Azov Shipyard
- Company type: Limited liability company
- Industry: Mechanical engineering; shipbuilding; ship repair; transshipment;
- Headquarters: Mariupol, Ukraine

= Azov Shipyard =

Shipyard in Mariupol, Ukraine

Azov Shipyard (SRZ, LLC), formerly known as Zhdanov Shipyard, located in Mariupol, Ukraine, is the largest ship repair enterprise in the Sea of Azov, specializing in ship repair, shipbuilding, mechanical engineering, and cargo transshipment. The company is managed by Mariupol Investment Group. It is a subsidiary of SCM Holdings.

==History==
The history of Azov Shipyard begins in 1886, when the first mechanics' workshops were built for Mariupol's port. In 1989, the shipyard got its current name. The enterprise has been managed by MC MIG, LLC, since 2010.

==Operations==
===Ship repair===
Azov Shipyard has a floating dock with a lifting capacity of 15 thousand tons. The enterprise is capable of handling vessels with lengths of up to 200 meters and widths of up to 25 meters, with an approach channel allowing vessels with a draft of up to 8 meters. The enterprise performs the repair of sea and river vessels, with a capacity of up to 120 vessels annually. The yard also manufactures spare parts for all kinds of vessels.

===Transshipment of cargo===
SRZ, LLC provides the transshipment of oversized and heavy cargo using railroads and berth lines, its own diesel shunters, cranes, and other equipment. The enterprise has eight berths (1.24 kilometers in total length) equipped with gantry cranes with a capacity from 5 to 40 tons. The total area for cargo accumulation is over 21 thousand square meters. The depth of the water near the berths is 8 meters.

===Shipbuilding===
SRZ, LLC builds different types of self-propelled and non-self-propelled ships, seaport roads, oil-skimming ships, floating docks, berths, pontoons, and other elements of hull shipbuilding.

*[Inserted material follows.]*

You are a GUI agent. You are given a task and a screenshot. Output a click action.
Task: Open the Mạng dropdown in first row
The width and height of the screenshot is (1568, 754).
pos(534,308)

More than 200 ships have been built by the enterprise since it started operating.

===Engineering===
The enterprise provides mechanical processing for fleet and fleet-related industries. It provides work on universal lathe, milling, vertical-turning lathe, boring, and gear-cutting machines. Casting and forging production at the yard allows production from cast iron and non-ferrous metals for vessels and equipment.
Azov Shipyard produces hoisting and handling equipment and metal structures. The enterprise has gained experience in production and can supply over 120 different models of rope grabs (with a capacity of 2.5 to 35 tons) that can be used by metallurgical plants as well as sea and river ports to transship bulk cargo and scrap metal.

==Notable vessels==
Azov is one of several shipyards that built the Ondatra-class landing craft.